Skip to content
Who's in the Video
James Watson is an American molecular biologist best known for his discovery of the structure of DNA with Francis Crick in 1953. He was born in Chicago in 1928 and attended the University of Chicago for his[…]

Most doctors believe that different cancers require personalized therapies, but studying their common biochemistry could lead to a universal treatment.

Question: How successful is cancer treatment now?

James Watson: Oh, we are now highly successful with about 20% of cancer.  In fact, initially, you know, we can do something.  The problem is, that cancers tend to get more dangerous and resistant to chemotherapy. And today we postpone a lot of deaths from cancer, but we don’t finally prevent enough of them.  So that if there was no cancer research, 700,000 Americans would die of cancer every year, today 600,000.  A lot of them live longer now, and that’s good.  I’d like to move to a situation where you know we only lose 100,000 each year—that is, we've prolonged it enough.  And I think there’s a real chance we can move to such a situation over the next decade.

Question: What are the most exciting avenues of cancer research?

James Watson: Well, now we’ve been focusing on sort of the organized cell, what we call the epithelial cell.  Most human cancers are of tissues lining glands and they’re likely touching each other so liquids don’t pass through the membranes, et cetera.  But then there are other cells in our body which are not tightly organized and mobile.  We call them mesenchymal.  And most cancers progress toward a mesenchymal form, which up to now we’ve not very successfully treated. 

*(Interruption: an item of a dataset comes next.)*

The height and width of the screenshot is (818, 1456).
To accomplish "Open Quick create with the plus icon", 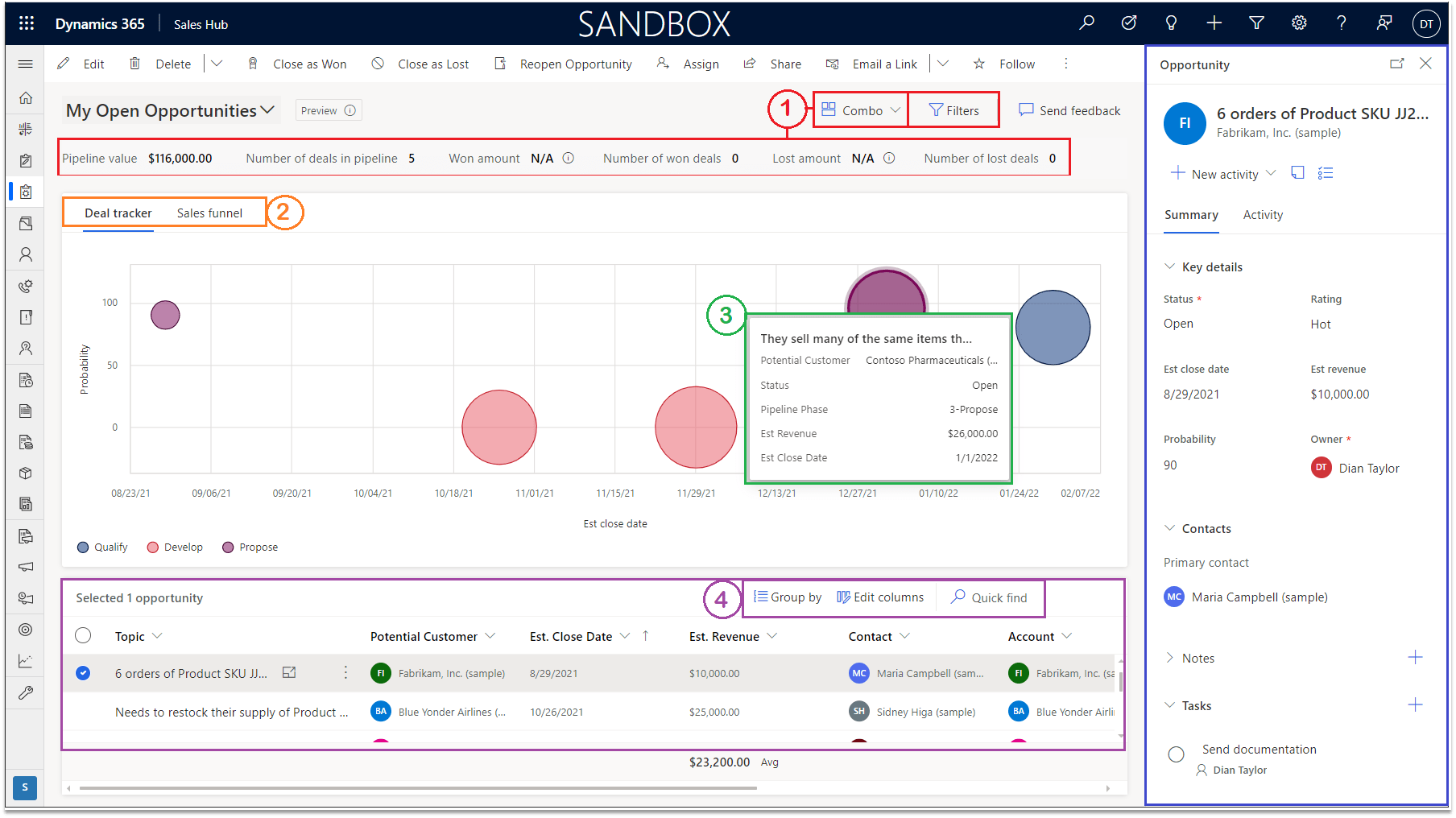I will pos(1214,23).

But I think we... I think there’s the hope, or it’s my hope, that whereas we know there are many different forms of cancer to start with, they all progress toward something similar, in a sense, similar to a stem cell, a differentiated stem cell.  So that if you’re killed by prostate cancer, it may be not that different than being, you know, dying from lung cancer or a melanoma.  That is, the bad cells have roughly the same biochemistry, underlying biochemistry.  And so if we can kill one of the sort of terminal-stage cancer, we might be able to do all of it.  At least, that’s my hope.  I know there are few other people who think my way, but the slogan you get now is: "They’re all going to be genetically different. And we’ll have to use personalized therapy.” 

Well, before I was treated I would like my DNA to be looked at.  But the best way to finally cure me would be not to focus on the unique features, but the features common to all cancer cells.